Ceux qui ratissent large, comme Hemingway ou Kessel, ou encore Malraux, ont besoin d’aventures concrètes pour nourrir leur inspiration. Ils traduisent en littérature des expériences extérieures fortes qui sont des voyages ou des guerres. Laissés à eux-mêmes dans une chambre, ils ne produisent rien. Les continents se les renvoient comme des balles de tennis. Aussitôt quelque part, ils leur faut d’urgence partir ailleurs. Alors seulement ils nous donner de grands livres rédigés à la hâte sur des tables de bar. Curieusement, ces écrivains qui ratissent large et traversent les mers ont en commun de ne pas aimer leur enfance. Ils ont besoin de s’en divertir, comme dirait Pascal. Ils refusent d’en parler. À l’opposé, les écrivains qui forent profond, Proust ou Barrès, par exemple, nourrissent leur inspiration par l’introspection. Les continents que Marcel Proust explore pour notre bonheur sont cantonnés à sa propre personne. On ne voit guère de voyage la Recherche du temps perdu, qui cependant est un monde aussi riche, et davantage, que toute l’Asie vue par Malraux.
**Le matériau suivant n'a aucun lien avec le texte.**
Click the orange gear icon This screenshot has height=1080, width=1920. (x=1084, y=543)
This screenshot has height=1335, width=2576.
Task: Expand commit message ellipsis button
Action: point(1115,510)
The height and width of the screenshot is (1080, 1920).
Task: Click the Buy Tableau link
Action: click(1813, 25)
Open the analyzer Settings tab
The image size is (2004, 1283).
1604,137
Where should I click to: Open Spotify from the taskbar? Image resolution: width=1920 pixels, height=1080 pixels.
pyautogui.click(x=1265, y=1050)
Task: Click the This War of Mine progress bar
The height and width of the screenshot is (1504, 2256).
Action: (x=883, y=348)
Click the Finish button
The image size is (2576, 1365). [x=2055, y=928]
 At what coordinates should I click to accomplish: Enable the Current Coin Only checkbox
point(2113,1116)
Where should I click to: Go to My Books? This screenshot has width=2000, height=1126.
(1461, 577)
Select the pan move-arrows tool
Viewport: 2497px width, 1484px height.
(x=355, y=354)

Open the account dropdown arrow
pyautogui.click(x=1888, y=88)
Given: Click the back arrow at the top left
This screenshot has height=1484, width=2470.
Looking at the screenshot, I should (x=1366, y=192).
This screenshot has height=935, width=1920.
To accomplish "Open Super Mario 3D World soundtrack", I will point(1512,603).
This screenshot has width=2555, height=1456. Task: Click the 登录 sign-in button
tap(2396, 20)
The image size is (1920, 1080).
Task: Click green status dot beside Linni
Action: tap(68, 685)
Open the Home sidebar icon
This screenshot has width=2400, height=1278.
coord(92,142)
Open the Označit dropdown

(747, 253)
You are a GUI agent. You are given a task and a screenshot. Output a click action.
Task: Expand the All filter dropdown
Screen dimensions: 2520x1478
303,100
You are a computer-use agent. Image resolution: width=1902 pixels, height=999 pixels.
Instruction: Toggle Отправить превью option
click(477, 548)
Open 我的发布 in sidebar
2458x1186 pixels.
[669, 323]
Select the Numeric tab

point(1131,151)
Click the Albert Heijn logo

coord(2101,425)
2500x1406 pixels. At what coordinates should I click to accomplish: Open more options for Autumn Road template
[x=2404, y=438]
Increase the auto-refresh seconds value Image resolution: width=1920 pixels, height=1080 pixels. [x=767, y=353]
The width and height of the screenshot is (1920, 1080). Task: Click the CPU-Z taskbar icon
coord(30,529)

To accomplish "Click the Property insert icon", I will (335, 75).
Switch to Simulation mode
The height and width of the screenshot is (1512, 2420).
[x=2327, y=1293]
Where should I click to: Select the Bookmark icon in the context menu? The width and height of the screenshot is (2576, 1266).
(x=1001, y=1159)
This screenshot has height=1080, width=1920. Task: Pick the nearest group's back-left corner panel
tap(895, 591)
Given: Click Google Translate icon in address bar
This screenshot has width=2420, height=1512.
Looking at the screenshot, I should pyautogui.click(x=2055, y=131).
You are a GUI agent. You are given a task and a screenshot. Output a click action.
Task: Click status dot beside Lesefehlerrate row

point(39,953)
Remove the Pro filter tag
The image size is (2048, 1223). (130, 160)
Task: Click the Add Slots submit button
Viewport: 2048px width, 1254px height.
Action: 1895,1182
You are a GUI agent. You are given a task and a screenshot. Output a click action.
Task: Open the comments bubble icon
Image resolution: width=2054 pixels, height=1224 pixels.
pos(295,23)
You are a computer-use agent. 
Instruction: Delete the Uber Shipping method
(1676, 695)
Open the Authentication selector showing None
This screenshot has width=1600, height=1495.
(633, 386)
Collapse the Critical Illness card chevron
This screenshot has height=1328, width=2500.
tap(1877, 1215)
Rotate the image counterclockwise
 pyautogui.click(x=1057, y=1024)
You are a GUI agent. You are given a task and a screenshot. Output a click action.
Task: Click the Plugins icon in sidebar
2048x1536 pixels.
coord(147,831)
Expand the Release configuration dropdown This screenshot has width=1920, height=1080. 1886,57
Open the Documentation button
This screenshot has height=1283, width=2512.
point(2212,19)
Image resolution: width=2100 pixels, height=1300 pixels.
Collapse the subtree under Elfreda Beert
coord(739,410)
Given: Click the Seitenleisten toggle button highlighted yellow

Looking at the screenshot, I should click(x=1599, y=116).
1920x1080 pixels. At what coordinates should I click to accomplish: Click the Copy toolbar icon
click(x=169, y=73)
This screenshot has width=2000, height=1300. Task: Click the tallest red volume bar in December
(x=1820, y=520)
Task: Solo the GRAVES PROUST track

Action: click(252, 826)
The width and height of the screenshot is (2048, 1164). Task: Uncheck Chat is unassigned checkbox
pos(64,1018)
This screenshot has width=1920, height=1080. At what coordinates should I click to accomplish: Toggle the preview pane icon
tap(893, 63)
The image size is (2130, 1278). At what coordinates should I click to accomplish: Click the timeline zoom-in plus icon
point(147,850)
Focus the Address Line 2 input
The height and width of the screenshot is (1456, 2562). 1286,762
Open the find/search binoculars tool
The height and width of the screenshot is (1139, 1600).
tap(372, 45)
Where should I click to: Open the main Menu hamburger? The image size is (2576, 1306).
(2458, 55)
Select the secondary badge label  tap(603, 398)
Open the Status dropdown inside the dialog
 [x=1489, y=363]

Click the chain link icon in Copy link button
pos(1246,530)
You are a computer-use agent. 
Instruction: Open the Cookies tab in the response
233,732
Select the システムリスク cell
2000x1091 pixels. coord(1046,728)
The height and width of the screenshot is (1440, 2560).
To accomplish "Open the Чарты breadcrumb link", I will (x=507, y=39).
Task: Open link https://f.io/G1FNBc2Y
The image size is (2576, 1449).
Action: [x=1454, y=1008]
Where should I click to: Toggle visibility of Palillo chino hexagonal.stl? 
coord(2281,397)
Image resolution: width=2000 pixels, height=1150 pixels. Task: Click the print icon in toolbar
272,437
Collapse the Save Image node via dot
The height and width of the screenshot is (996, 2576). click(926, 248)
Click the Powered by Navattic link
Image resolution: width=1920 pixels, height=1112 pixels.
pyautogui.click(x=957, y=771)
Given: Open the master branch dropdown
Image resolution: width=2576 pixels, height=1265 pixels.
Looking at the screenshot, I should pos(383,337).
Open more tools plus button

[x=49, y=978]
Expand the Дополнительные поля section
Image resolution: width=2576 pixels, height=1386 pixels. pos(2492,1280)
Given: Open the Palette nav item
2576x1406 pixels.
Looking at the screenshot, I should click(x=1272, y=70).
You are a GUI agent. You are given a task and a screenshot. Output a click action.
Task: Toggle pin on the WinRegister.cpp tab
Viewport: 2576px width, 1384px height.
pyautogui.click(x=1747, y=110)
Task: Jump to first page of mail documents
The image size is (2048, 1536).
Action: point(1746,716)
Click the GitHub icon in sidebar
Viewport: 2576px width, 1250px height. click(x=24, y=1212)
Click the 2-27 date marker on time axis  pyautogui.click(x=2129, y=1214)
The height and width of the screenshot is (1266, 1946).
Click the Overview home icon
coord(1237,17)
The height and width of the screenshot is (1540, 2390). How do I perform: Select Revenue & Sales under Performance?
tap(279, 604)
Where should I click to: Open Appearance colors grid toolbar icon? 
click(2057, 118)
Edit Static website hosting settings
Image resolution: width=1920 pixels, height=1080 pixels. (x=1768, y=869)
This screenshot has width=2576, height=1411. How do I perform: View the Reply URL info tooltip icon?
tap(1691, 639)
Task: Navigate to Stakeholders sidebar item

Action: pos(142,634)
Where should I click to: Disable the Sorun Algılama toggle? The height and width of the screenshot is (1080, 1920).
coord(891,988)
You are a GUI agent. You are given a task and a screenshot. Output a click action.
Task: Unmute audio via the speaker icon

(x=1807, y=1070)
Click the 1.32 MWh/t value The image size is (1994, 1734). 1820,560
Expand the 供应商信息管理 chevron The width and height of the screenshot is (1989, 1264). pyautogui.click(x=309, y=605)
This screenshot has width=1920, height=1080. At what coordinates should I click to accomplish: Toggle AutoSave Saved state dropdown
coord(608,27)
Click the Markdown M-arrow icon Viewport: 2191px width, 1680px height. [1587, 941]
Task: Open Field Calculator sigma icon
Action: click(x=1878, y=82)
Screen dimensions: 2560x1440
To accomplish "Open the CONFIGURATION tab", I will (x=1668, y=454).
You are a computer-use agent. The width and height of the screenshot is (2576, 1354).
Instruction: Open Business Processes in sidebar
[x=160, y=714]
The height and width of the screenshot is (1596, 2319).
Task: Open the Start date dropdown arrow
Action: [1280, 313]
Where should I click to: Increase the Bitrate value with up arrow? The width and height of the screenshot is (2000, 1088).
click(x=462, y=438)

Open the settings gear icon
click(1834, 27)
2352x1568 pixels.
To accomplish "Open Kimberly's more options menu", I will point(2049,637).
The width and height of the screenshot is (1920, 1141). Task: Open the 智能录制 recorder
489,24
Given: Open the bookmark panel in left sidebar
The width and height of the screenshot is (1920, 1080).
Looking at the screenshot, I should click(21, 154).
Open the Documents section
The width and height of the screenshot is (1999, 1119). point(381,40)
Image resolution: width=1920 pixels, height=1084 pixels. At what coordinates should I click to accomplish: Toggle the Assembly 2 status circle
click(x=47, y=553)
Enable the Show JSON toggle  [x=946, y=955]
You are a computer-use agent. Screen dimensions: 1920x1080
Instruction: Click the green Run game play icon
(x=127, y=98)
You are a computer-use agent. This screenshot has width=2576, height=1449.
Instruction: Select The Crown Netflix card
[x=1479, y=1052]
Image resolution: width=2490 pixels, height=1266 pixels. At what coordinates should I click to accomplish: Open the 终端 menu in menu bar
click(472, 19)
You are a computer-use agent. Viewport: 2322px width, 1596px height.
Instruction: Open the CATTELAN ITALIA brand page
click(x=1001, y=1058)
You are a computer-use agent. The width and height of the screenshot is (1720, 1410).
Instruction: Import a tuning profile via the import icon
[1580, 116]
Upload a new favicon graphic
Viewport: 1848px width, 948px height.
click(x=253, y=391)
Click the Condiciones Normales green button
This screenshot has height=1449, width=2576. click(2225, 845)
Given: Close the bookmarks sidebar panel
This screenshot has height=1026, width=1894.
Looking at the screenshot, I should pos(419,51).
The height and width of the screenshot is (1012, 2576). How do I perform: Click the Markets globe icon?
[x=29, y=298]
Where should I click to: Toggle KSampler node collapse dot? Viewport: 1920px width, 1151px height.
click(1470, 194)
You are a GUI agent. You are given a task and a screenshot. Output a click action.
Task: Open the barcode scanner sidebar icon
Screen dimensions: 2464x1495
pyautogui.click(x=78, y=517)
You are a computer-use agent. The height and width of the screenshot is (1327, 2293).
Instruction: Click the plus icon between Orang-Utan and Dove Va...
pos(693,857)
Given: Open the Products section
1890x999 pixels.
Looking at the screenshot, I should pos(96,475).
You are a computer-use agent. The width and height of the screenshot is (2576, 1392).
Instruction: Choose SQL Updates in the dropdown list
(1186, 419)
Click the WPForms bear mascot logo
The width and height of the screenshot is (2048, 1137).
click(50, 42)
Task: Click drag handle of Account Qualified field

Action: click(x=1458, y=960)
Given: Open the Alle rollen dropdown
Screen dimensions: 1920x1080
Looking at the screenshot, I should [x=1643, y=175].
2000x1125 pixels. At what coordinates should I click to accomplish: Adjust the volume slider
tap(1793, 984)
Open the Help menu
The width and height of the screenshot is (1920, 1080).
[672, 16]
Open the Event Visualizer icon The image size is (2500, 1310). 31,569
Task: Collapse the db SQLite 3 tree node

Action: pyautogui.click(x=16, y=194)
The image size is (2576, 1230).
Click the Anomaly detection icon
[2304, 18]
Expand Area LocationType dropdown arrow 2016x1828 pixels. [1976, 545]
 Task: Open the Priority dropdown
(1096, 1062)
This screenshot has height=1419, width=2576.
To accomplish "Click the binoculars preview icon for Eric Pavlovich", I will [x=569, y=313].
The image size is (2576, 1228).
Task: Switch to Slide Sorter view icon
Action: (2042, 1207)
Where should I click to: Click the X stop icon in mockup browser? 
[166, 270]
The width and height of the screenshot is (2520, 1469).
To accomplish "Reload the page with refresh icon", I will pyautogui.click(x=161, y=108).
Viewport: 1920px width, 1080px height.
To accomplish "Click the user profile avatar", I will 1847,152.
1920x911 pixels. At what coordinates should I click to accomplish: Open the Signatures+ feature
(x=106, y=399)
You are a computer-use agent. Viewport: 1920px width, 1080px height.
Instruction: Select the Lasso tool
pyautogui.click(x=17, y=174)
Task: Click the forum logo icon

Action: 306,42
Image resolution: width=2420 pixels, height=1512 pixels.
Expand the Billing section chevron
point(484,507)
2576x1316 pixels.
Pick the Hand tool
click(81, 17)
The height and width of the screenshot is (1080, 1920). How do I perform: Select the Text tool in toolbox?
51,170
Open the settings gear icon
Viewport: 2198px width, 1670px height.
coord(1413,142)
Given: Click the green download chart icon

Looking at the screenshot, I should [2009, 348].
Les écrivains des profondeurs ont en partage un amour passionné de leurs premières années. C’est peu de dire que Proust idolâtrait son enfance, comme aussi Mauriac, qui ne voyageait pas beaucoup.
Augustin et Jean-Jacques
Chateaubriand montre par son œuvre qu’il est un cas à part, à la fois l’écrivain des profondeurs et celui des voyages. Il tient ensemble les deux idéaux : les racines bretonnes et l’Amérique, la poésie de Combourg et la fièvre des projets politiques. Il a écrit de grands livres d’aventure qui sont aussi une célébration de la vie intérieure. Cette complexité est satisfaite d’elle-même, mais elle n’a rien de “crasseux”. Quel bonheur pour le lecteur !
Voilà un singulier génie qui rapproche aussi deux auteurs que nous lisons encore et qui semblent n’avoir rien en commun : saint Augustin et Jean-Jacques Rousseau. Tous deux, l’homme de l’Antiquité et le philosophe des Lumières, le converti au Christ et le déiste, se sont un certain soir décidés à écrire à la première personne un livre auquel ils ont donné le même titre : les Confessions. Deux livres de sédentaires qui ont beaucoup voyagé. L’un et l’autre prétendaient ne rien cacher. Ils racontent à certains moments la même histoire : à quinze siècles d’intervalle, ils décrivent avec attendrissement le jour où ils ont chapardé des fruits dans un verger. Mais ils ne poursuivent pas le même but : Augustin cherche Dieu et Jean-Jacques est en quête de lui-même. Faisons un rêve : au Paradis, nous assistons à une conversation entre Augustin et Rousseau qui se sont retrouvés. À force de frapper, Jean-Jacques a vu la porte s’ouvrir. Jésus l’a pris dans ses bras et il a cessé de se débattre.